===== DOKUMENTTEXT =====

Soeben habe ich in Spielbox 6/2007 den Beitrag von Wolfgang Kramer zur Öffentlichkeitsarbeit in der Spieleszene gelesen. Ein wirklich interessanter Artikel, zu dem mir allerdings einige Punkte aufgefallen sind, die ich im folgenden gerne kommentieren möchte.
Die ersten beiden Drittel des Textes beziehen sich auf den Umgang der Spielbox-Kritiker mit Spielen für Gelegenheitsspieler. Hier wirft Wolfgang Kramer einige interessante Aspekte auf, z.B. die Einführung einer gesonderten Kategorie im Heft. Für mich ok, da die Einstufung eines Spiels aber eigentlich immer über den Text nachvollziehbar ist nicht zwingend notwendig. Überdenkenswert halte ich die Meinung, daß ein Spiel, welches sich fantastisch verkauft (im Beispiel „Monopoly“) ein gutes Spiel sein muss. Nun ich denke, hier gibt es ausreichend viele Gegenbeispiele (ein paar Spiele des Jahres – aber nicht viele davon, meistens liegt die Jury recht gut – Die Säulen der Erde, dann dieser Uno-Klon aus Belgien – habe den Namen glücklicherweise vergessen). Hier sollte nicht verwechselt werden, dass ein Spiel sich verkauft, weil es bekannt ist. Das hat bei den genannten Beispielen manchmal mit gutem Management, guter Werbung oder aber einem seit Jahren gegebenen Bekanntheitsgrad zu tun – seltener mit objektiver Güte. Oder eben im Falle von schlechten Verkaufszahlen mit einem Management, welches noch dazulernen muß – auch hier wird ja im Heftbeitrag ein Spielename ganz oft genannt, wo dies zutrifft.

=====

** AUFGABENSTELLUNGEN **
1. Geben Sie einen Abschnitt aus dem Dokumenttext wörtlich wieder. Beginnen Sie bei den Worten „Soeben habe ich“ und enden Sie nach „gerne kommentieren möchte.“.
2. In welcher Spielbox-Ausgabe erschien laut Dokumenttext der Beitrag von Wolfgang Kramer zur Öffentlichkeitsarbeit in der Spieleszene?

===== GESPEICHERTE DATENSÄTZE =====

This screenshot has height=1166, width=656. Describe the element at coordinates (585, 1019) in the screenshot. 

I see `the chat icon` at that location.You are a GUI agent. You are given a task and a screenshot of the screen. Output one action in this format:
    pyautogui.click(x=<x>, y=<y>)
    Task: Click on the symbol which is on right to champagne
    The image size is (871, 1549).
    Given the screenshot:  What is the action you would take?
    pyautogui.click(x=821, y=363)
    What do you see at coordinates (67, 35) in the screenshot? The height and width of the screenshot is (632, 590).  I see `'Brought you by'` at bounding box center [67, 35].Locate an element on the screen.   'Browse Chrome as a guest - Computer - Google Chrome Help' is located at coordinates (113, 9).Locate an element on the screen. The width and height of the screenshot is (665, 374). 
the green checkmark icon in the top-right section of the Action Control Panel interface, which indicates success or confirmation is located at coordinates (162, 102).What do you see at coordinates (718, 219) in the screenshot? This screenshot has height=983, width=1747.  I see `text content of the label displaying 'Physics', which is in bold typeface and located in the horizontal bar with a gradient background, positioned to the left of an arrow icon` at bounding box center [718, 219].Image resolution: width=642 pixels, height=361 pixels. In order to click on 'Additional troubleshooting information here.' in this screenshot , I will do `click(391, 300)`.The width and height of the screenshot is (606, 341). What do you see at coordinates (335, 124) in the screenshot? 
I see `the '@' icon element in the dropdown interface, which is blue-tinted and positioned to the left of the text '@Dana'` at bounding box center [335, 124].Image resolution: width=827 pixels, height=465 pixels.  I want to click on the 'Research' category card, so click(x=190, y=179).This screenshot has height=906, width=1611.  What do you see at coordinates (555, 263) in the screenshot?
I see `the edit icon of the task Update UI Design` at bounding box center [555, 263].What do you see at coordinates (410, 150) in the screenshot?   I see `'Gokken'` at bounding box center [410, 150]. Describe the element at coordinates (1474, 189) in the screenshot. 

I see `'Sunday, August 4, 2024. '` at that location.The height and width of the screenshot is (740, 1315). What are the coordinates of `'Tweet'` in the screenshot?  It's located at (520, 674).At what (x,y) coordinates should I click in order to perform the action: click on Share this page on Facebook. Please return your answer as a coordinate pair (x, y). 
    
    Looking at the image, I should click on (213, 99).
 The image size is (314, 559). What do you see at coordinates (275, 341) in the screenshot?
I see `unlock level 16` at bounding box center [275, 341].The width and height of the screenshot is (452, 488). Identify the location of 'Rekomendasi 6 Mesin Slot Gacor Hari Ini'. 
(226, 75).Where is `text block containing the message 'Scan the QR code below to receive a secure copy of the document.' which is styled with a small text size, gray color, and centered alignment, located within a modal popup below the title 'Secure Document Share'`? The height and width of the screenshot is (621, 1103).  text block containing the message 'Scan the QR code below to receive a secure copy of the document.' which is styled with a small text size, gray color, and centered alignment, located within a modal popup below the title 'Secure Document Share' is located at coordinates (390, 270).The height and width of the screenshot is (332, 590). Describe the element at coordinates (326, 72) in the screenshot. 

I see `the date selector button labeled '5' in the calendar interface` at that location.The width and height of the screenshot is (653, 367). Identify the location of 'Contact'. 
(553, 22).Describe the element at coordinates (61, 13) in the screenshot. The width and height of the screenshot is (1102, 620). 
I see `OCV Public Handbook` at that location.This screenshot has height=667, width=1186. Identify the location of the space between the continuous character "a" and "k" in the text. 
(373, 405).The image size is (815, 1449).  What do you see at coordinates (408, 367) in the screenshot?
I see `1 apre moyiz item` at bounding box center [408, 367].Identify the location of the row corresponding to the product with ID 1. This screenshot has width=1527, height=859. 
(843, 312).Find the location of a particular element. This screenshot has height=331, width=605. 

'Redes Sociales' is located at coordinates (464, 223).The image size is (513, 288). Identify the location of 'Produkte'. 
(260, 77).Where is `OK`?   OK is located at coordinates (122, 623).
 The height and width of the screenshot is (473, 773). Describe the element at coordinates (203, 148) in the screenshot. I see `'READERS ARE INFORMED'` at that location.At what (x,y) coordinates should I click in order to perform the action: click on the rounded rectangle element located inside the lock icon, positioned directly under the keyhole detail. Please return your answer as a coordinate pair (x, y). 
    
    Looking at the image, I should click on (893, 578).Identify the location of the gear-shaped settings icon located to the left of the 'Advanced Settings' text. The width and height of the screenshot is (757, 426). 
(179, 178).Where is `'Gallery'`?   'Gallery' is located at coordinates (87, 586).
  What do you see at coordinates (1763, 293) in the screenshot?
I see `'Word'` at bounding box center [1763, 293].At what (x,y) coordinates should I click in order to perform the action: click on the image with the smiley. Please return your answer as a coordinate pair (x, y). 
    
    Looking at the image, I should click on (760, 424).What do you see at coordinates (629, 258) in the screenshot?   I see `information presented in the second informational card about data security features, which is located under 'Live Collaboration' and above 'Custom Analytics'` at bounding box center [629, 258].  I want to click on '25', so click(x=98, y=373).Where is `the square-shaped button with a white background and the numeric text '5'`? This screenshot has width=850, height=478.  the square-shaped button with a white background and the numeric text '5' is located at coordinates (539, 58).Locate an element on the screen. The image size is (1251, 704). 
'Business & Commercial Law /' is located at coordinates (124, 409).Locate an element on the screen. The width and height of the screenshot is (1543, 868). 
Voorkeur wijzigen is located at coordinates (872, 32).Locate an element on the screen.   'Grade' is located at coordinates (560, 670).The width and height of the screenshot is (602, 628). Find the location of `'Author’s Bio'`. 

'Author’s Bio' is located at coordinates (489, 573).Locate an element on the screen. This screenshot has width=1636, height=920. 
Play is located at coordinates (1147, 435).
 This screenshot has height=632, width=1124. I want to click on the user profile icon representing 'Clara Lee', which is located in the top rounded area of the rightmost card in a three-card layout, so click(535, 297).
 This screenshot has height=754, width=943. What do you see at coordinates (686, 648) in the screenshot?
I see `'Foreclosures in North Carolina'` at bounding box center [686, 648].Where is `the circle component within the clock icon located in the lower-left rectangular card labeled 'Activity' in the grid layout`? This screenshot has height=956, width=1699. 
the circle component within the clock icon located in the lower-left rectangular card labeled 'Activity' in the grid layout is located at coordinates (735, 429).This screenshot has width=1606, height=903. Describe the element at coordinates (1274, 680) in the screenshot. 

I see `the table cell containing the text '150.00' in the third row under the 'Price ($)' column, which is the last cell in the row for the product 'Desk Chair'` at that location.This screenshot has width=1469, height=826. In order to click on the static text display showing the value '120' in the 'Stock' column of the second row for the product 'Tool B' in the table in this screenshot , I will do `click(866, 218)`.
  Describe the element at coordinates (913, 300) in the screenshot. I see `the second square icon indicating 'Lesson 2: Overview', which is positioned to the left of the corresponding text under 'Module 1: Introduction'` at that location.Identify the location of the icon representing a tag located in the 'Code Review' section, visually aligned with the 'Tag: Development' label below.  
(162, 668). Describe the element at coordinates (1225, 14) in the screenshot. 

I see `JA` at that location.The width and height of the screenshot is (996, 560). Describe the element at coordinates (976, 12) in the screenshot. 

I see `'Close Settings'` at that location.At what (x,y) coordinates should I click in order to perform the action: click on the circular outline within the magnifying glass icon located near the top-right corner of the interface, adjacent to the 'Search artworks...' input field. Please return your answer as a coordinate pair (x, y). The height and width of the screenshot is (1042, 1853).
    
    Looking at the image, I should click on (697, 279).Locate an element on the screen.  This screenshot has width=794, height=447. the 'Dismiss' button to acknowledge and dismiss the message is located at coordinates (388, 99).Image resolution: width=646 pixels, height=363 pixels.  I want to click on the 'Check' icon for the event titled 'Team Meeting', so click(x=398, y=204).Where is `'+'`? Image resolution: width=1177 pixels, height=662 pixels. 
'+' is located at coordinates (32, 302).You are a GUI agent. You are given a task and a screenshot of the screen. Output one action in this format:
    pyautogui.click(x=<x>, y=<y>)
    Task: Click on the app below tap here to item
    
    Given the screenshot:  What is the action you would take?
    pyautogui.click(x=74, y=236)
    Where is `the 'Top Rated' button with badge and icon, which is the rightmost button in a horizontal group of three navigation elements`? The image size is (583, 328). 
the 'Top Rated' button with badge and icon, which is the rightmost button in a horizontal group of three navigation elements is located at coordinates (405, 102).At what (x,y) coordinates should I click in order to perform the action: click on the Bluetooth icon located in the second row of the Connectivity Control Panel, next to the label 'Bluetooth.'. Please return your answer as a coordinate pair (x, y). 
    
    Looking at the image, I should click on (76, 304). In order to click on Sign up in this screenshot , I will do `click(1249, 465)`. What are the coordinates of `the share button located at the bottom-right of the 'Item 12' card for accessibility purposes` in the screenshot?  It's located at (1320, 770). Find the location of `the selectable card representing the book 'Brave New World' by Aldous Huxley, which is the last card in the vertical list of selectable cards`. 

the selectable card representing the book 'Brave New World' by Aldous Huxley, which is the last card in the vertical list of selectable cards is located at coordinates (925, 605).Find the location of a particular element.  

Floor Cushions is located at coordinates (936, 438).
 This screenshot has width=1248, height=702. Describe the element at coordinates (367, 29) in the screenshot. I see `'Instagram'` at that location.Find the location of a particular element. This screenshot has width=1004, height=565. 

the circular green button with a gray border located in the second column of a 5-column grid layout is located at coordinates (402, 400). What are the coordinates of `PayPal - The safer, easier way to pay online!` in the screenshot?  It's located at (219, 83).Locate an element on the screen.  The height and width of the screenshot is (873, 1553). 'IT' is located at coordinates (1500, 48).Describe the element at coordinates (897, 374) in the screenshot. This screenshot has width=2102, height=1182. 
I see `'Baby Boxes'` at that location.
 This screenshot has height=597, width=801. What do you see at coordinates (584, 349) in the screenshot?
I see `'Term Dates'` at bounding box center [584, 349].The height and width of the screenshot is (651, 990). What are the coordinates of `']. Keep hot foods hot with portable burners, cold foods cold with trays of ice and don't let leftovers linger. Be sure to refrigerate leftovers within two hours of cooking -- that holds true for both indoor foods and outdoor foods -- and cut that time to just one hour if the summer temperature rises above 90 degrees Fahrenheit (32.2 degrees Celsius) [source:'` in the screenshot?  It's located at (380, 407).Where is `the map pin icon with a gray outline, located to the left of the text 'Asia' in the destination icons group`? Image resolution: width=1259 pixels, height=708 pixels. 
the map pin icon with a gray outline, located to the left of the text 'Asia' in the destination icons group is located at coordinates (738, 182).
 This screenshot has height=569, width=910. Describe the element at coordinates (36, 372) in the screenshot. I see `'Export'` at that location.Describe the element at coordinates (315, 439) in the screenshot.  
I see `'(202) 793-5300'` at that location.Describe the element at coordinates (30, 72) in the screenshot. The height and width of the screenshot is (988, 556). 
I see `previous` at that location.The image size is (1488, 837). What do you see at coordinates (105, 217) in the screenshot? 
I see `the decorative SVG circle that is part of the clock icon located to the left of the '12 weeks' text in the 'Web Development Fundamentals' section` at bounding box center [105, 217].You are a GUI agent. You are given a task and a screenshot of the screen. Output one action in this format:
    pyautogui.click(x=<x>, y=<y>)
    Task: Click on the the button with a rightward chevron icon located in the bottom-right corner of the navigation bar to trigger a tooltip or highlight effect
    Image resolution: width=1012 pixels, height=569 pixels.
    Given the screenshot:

=====

** LÖSUNGEN **
1.
Soeben habe ich in Spielbox 6/2007 den Beitrag von Wolfgang Kramer zur Öffentlichkeitsarbeit in der Spieleszene gelesen. Ein wirklich interessanter Artikel, zu dem mir allerdings einige Punkte aufgefallen sind, die ich im folgenden gerne kommentieren möchte.

2. In Spielbox 6/2007.